Some records
☆ ☆ ☆ ☆ ☆

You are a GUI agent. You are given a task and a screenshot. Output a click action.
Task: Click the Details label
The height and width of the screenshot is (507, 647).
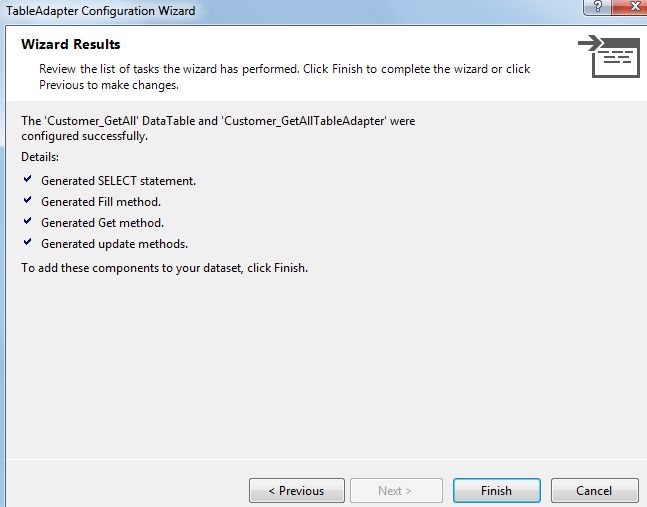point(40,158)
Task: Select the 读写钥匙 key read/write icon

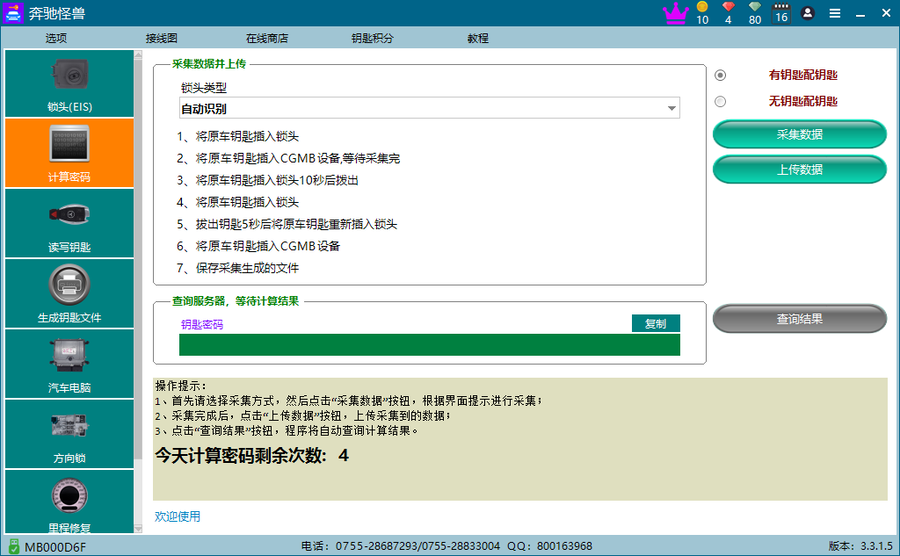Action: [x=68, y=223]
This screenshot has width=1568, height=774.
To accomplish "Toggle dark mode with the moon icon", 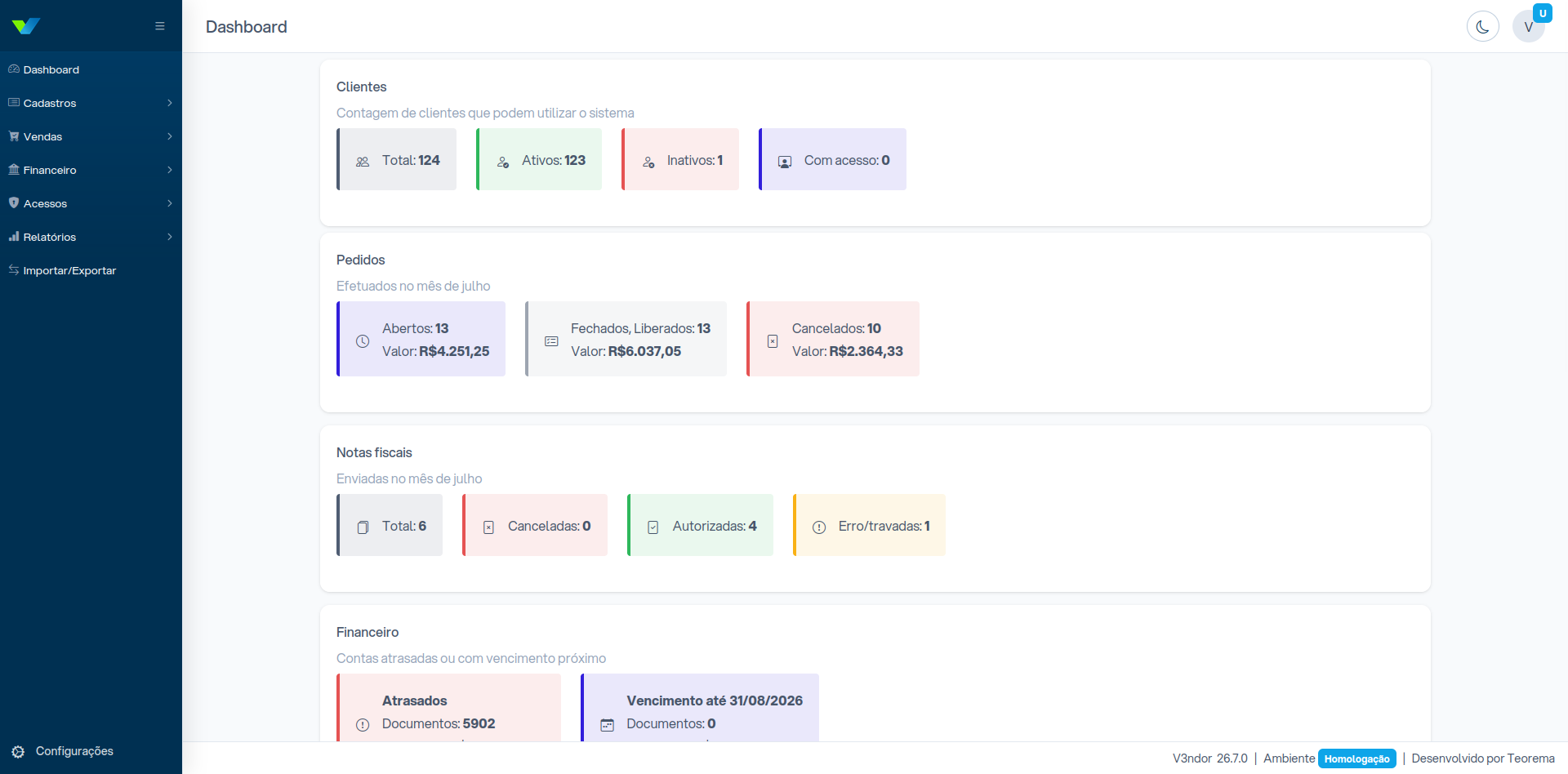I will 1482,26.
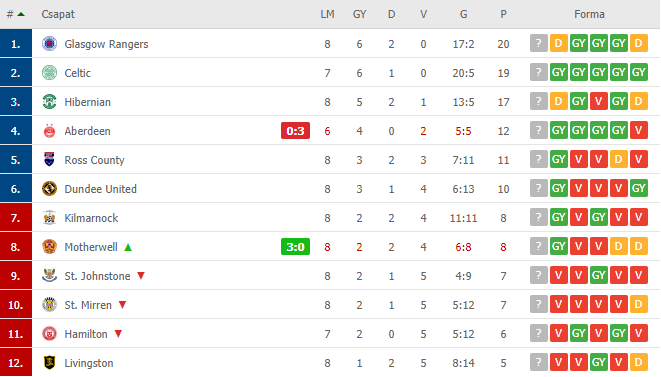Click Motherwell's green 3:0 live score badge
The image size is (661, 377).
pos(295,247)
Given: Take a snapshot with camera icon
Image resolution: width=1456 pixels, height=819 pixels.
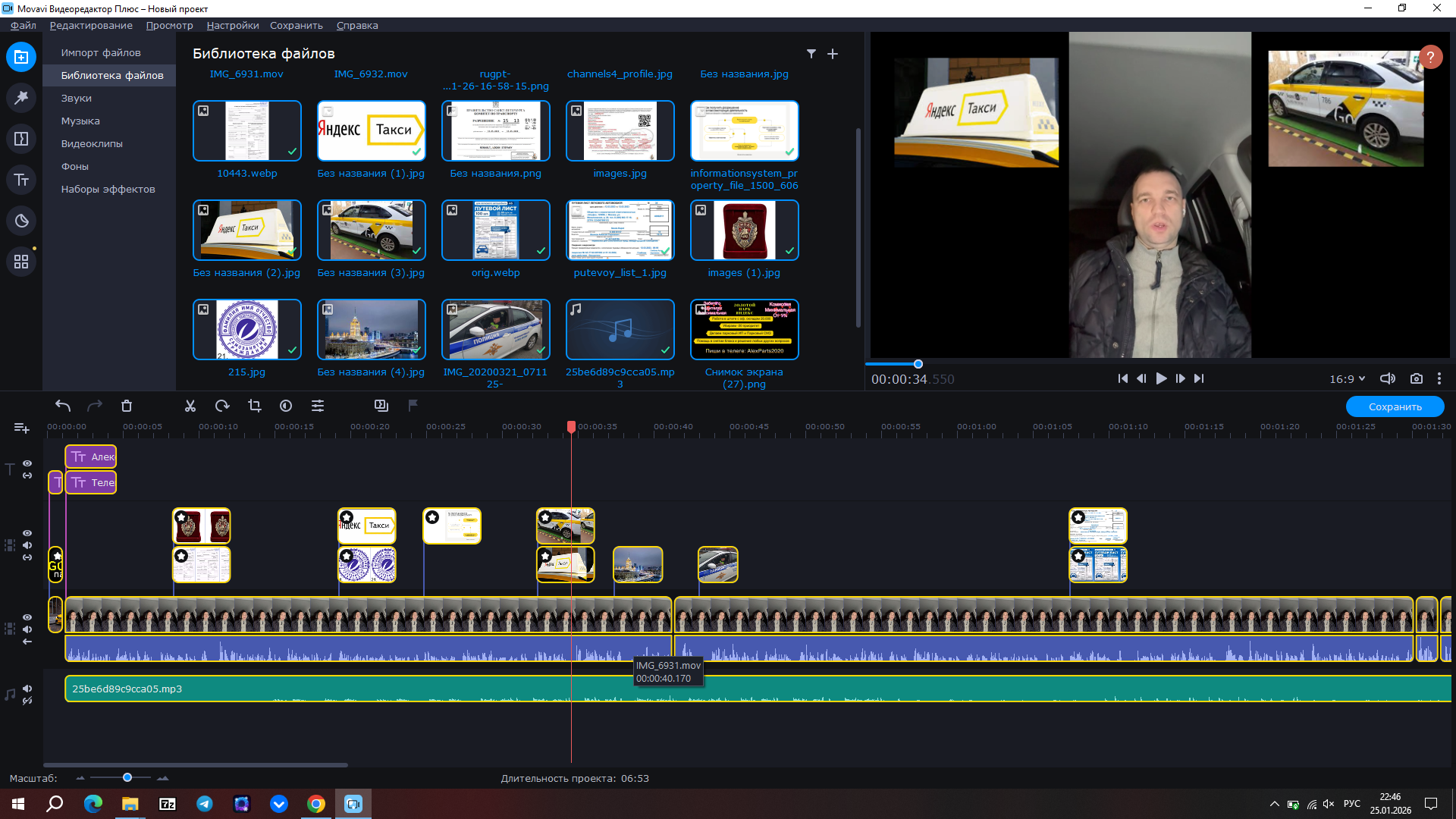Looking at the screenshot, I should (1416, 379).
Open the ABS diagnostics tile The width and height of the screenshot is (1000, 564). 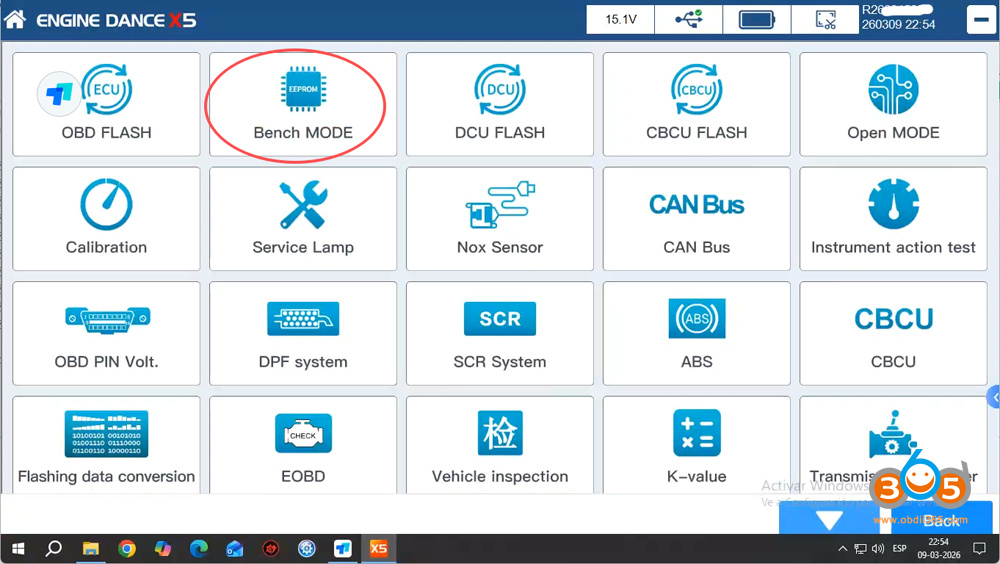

☆ ☆ ☆ ☆ ☆

▸ **Set problem**:
Copy word for word the stretch of items from the line containing "Given: Take a snapshot with camera icon" through the end of the items, including both ends, and leave the pictures out of your copy.

▸ **Full answer**:
Given: Take a snapshot with camera icon
Image resolution: width=1456 pixels, height=819 pixels.
Looking at the screenshot, I should (1416, 379).
Open the ABS diagnostics tile The width and height of the screenshot is (1000, 564). 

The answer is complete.